Home Blog CV Projects Patterns Notes Book Colophon Search

File Uploads in Python

25 Sep, 2007

File uploads are one of those things in Python which are still rather tricky to handle. First of all you need a form like this one with enctype="multipart/form-data" and a file input field:

<form action="up" method="post" enctype="multipart/form-data">
Upload file: <input type="file" name="myfile" /> <br />
             <input type="submit" name="submit" value="Submit" />
</form>

In your Python code you can then get the uploaded file data like this:

import cgi
form_data = cgi.FieldStorage()
file_data = form_data['myfile'].value

and you can write it somewhere like this:

fp =open('some/file','wb')
fp.write(file_data)
fp.close()

This is all well and good but what if you want to stream that data to a service such as Amazon S3 or what if you want to provide feedback to the user about how much of the file has been uploaded? The example here can't help with this because you can only access the data once the whole file is uploaded.

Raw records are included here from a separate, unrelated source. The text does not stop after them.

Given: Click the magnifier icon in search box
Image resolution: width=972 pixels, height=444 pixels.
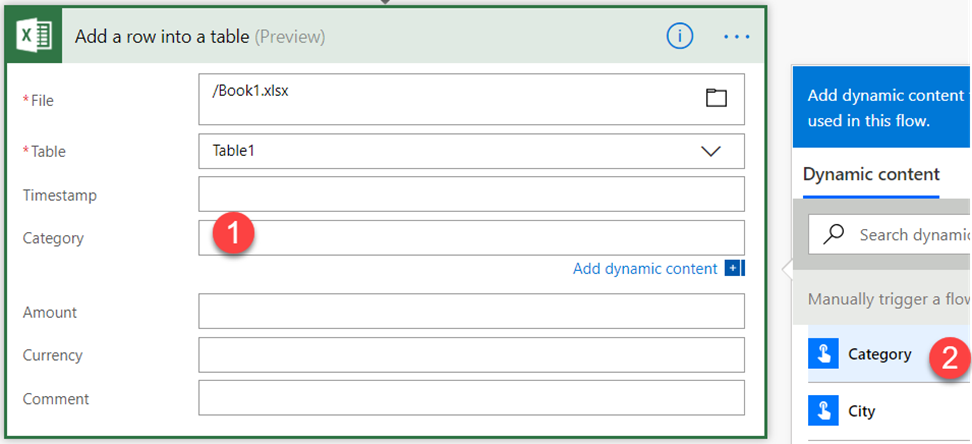Looking at the screenshot, I should click(x=833, y=234).
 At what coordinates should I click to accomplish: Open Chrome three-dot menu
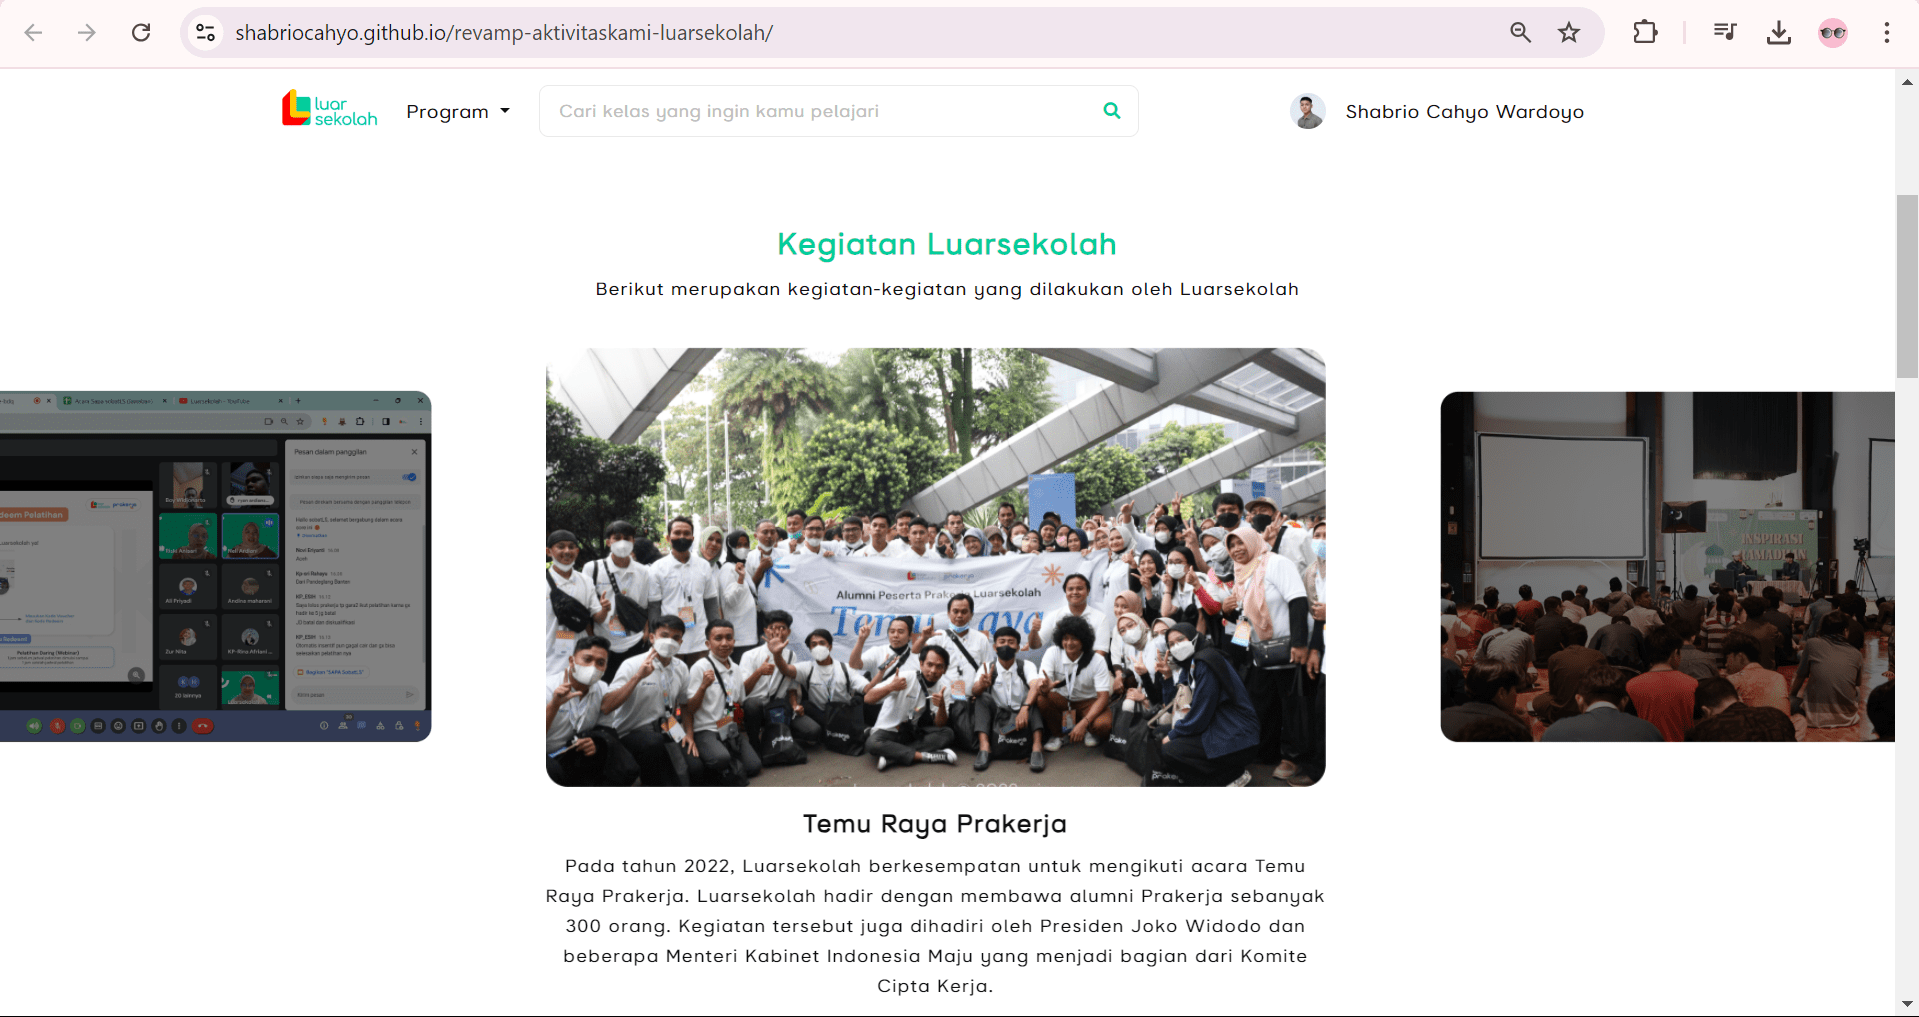(1887, 33)
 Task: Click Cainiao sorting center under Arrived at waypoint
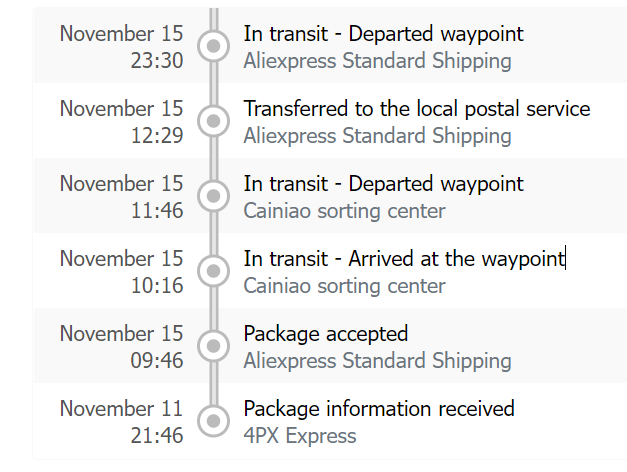(344, 286)
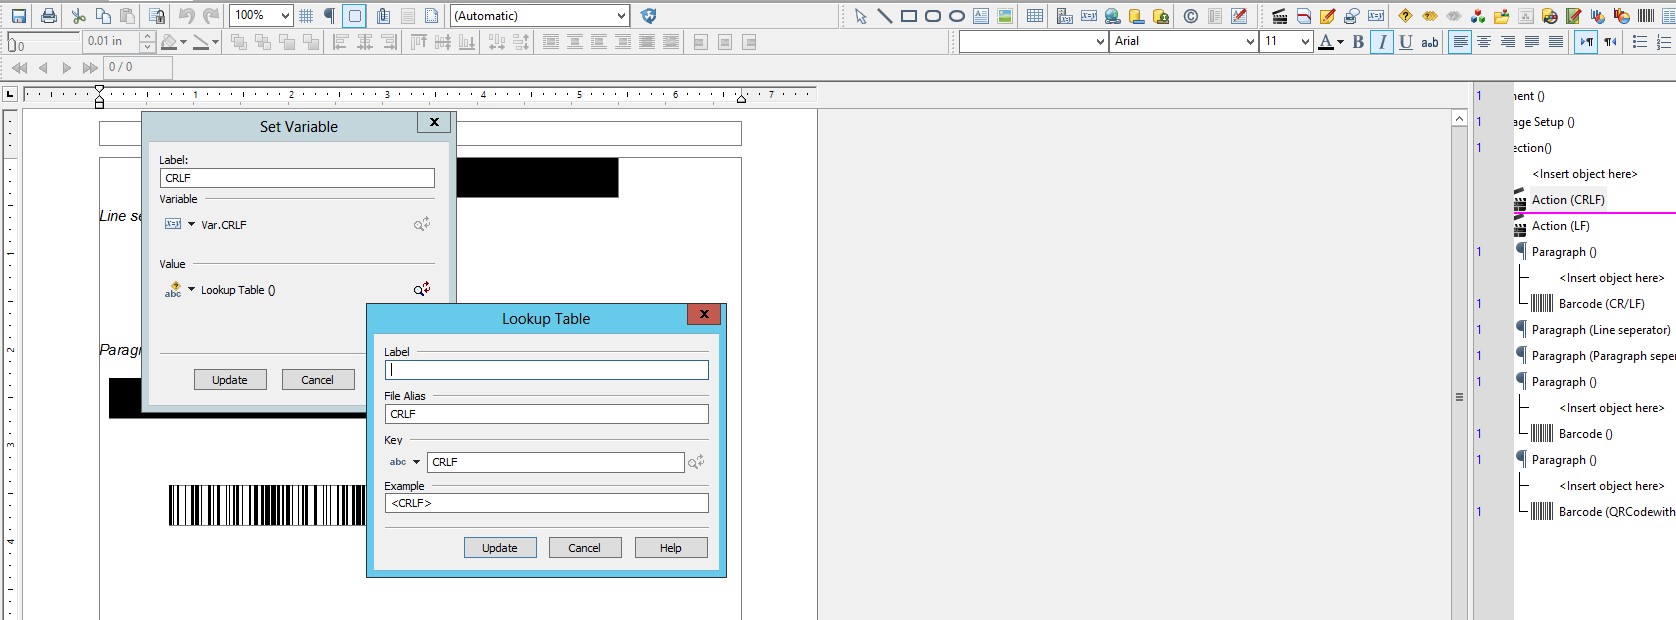Toggle Bold text formatting

click(x=1358, y=42)
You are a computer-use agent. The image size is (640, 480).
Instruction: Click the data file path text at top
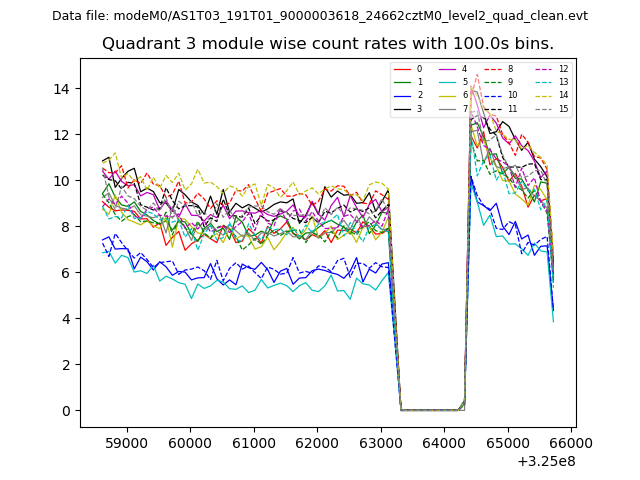click(320, 16)
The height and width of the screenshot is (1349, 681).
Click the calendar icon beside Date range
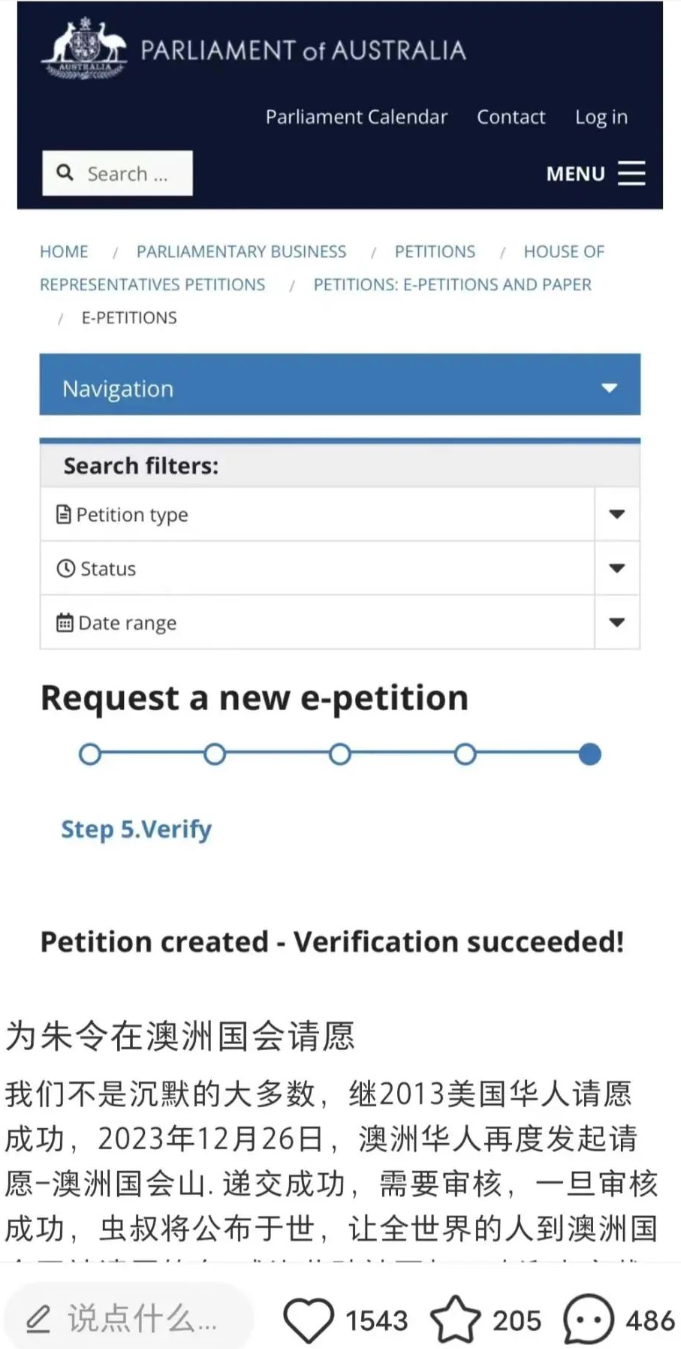click(x=65, y=623)
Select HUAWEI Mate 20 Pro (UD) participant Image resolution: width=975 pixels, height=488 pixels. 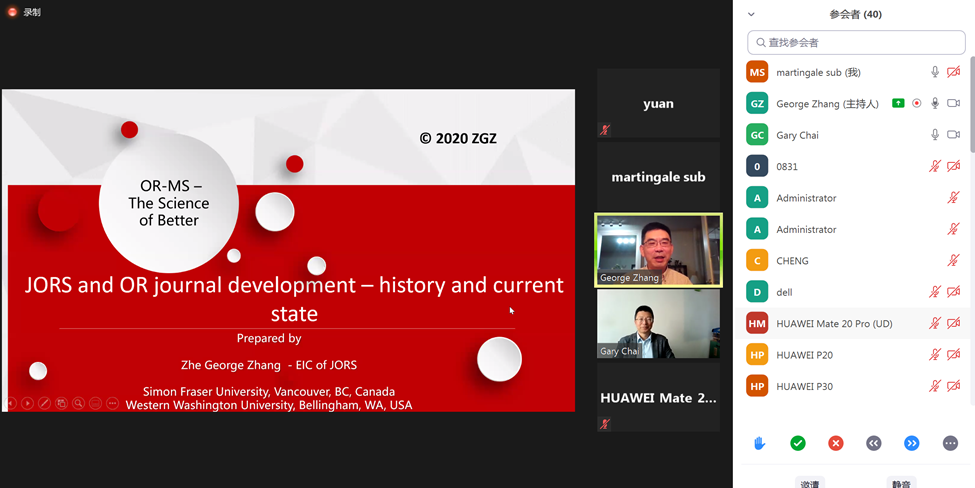click(x=834, y=323)
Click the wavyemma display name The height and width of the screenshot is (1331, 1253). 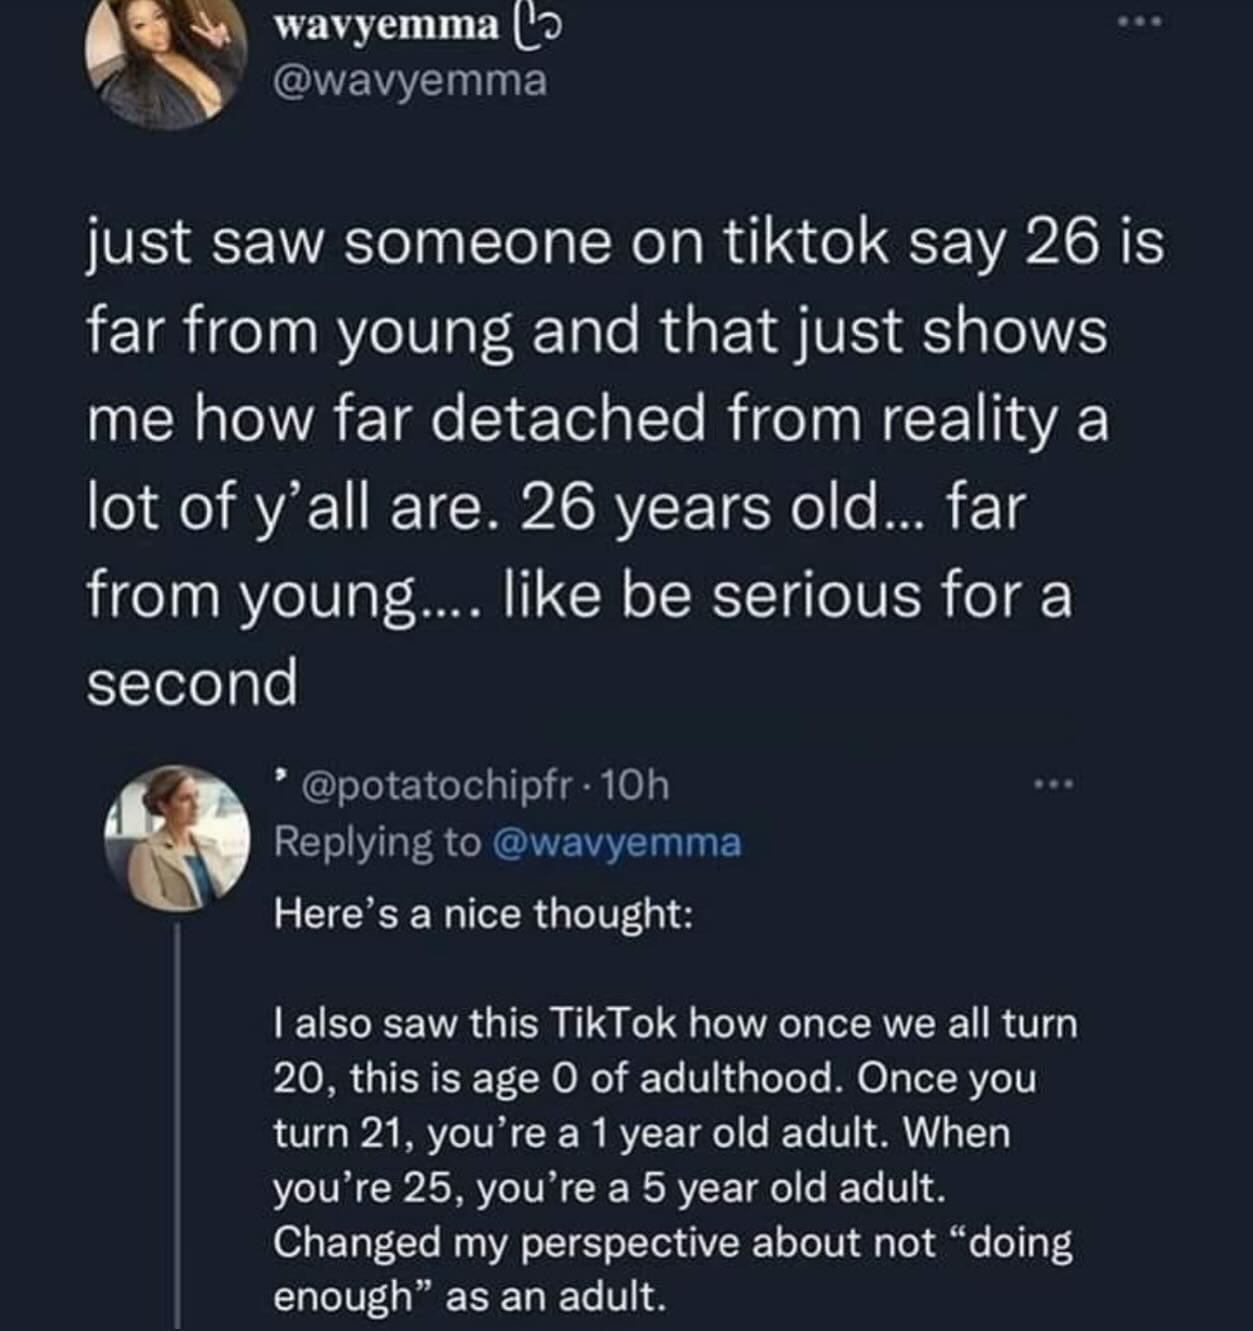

Here's how you can solve this problem. It is a bit of a nasty solution because you need to create your own file class which calls your callback. You also need your own FieldStorage class which has its make_file() method overridden to use the open file object you supply instead of the tempfile it would use by default. It also only works with forms with one file field but it demonstrates the principles on which you can build your own solution.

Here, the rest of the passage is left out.